Written by Branch Warren
06 November 2017

16NN164-BRANCH

Branch Warren Answers Questions on Mass-Building Exercises & More

 

 

I know you have had your share of injuries due to super-intense training. Have you ever had a shoulder injury/tendon tear and how did you deal with it?

I've never had a shoulder injury, thank goodness. As I've said many times, the only injuries I've suffered have been three separate tendon tears: one biceps and both triceps. I spend a lot of time warming up my shoulders before every workout, because I've talked to guys with bad shoulders and it messes up your training for just about everything.

 

Hey Branch, you have some massive quads! If you had to pick two mass-building exercises for someone to beef their quads up, what would they be and why?

Squats and leg presses. Both are compound movements that let you use the greatest amount of resistance, and that heavy overload is what forces the quads to grow. You could probably get maximum mass in your quads just from working hard on those two exercises. Your quads wouldn't have the same shape and separation as they would if you also did leg extensions, hacks, and lunges, but you could definitely get plenty of raw size.

 

Your chest is huge! I just wanted to know if you include decline presses in your chest workout?

No, I've done them a few times over the years, but I never felt they were necessary. Declines emphasize the lower pecs, and I've never had a lack of thickness there. I can't even think of any bodybuilders who had weak lower pecs— it might even be impossible if you have any mass in the chest at all. Weak upper chests are as common as crabgrass, though.

I always make sure to work hard on incline barbell presses and incline dumbbell presses to hit my upper pecs. I do weighted dips (you know, with the chains) as part of my chest workout, and that pretty much simulates the angle of a decline press. But overall, I don't care much for declines. The range of motion is really short, and again, they focus on a part of the chest practically nobody needs to worry about. The lower chest gets worked more than enough on any flat press, and if you add in dips, your bases are covered and then some.

 

Why don't I ever see you doing bent-over barbell rows of any kind and instead always see you on the T-bar with a supporting pad? Do you have some kind of lower back injury? I saw you doing deadlifts just fine, so what is the deal?

I do bent rows. I will go for a long time doing mostly dumbbell rows, then switch to the barbell row for a while, and so on back and forth. It just so happens that whenever MD comes out to shoot training videos with me, I'm in the phase where I'm using dumbbells and the supported T-bar for my rows. My lower back is fine, thank God.

 

Hey bro— you ever consider working body parts twice a week? Seems like hitting a body part four times a month is nothing.

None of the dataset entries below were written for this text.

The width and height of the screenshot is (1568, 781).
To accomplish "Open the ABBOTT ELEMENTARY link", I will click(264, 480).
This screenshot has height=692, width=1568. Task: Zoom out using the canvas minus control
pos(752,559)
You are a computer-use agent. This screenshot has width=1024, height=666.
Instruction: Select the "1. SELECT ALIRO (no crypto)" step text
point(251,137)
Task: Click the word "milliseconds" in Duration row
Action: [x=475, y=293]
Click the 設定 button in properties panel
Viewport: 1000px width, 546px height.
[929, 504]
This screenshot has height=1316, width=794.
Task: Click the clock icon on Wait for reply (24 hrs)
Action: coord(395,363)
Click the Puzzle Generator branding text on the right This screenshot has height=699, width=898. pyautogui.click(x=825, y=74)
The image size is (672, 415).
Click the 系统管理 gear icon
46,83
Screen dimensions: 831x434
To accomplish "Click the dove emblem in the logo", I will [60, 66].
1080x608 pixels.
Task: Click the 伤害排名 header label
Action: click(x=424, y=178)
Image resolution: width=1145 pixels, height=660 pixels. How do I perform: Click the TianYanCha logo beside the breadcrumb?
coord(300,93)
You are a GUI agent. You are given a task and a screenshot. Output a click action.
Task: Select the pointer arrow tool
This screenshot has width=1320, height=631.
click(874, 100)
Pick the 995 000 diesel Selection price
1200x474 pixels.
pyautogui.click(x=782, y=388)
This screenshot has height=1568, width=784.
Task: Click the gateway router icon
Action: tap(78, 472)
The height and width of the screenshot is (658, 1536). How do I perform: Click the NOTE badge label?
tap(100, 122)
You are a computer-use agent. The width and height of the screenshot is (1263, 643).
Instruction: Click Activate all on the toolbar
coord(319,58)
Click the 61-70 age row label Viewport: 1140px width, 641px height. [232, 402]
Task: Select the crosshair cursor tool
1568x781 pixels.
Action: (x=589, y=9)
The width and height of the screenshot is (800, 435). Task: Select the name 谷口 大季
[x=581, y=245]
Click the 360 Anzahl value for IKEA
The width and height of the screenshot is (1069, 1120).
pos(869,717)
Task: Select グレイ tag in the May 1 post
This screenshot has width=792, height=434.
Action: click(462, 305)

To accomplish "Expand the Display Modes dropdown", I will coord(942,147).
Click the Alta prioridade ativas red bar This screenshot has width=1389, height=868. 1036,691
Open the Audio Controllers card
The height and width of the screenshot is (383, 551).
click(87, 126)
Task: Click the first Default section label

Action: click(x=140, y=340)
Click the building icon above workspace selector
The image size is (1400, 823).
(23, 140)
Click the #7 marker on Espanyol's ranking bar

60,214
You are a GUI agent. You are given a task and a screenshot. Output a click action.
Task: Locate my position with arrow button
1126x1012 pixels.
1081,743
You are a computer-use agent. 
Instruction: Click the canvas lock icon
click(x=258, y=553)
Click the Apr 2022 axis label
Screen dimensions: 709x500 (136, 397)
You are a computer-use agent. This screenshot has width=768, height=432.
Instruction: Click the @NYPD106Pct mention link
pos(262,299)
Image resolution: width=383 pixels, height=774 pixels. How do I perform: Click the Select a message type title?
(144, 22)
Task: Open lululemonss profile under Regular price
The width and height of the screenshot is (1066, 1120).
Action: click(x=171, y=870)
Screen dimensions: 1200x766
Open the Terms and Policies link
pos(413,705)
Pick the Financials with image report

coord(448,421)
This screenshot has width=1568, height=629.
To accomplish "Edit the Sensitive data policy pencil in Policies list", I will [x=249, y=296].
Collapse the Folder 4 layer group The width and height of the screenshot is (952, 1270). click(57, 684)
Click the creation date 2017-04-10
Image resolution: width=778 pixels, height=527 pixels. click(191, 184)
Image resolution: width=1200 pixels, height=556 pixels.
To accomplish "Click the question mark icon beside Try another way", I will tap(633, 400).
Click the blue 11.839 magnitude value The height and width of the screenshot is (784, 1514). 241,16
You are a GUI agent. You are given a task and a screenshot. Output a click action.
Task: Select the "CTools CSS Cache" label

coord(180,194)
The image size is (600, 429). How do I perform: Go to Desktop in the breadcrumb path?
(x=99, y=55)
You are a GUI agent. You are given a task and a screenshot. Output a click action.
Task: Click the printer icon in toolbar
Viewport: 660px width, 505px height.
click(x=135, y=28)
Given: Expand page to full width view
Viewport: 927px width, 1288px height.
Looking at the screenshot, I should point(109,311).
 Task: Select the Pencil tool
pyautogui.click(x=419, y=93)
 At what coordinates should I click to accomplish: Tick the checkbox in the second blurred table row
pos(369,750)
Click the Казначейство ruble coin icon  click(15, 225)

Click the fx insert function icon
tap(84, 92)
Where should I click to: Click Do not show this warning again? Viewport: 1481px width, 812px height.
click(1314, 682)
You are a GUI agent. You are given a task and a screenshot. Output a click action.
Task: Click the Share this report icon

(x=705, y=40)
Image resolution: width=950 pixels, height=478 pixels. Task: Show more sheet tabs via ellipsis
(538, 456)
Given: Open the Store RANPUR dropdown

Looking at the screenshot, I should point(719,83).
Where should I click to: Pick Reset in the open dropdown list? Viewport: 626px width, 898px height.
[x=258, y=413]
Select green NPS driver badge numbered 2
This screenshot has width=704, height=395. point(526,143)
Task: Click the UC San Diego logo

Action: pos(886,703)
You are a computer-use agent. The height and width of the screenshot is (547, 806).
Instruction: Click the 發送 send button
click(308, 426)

I guess that depends on how hard you train during that one workout a week, doesn't it? But yeah, I did train body parts twice every week back when I was younger. That's what Ronnie was doing in my gym, and he was the top dog there. But once I cut back to hitting everything once a week because I was in college and didn't have as much time to train, I got bigger and stronger in just a few weeks and kept growing. That told me I was much better off giving the body parts a little more time to rest and recover. Not many people can recover from hitting everything twice a week— unless you're not too intense in the gym.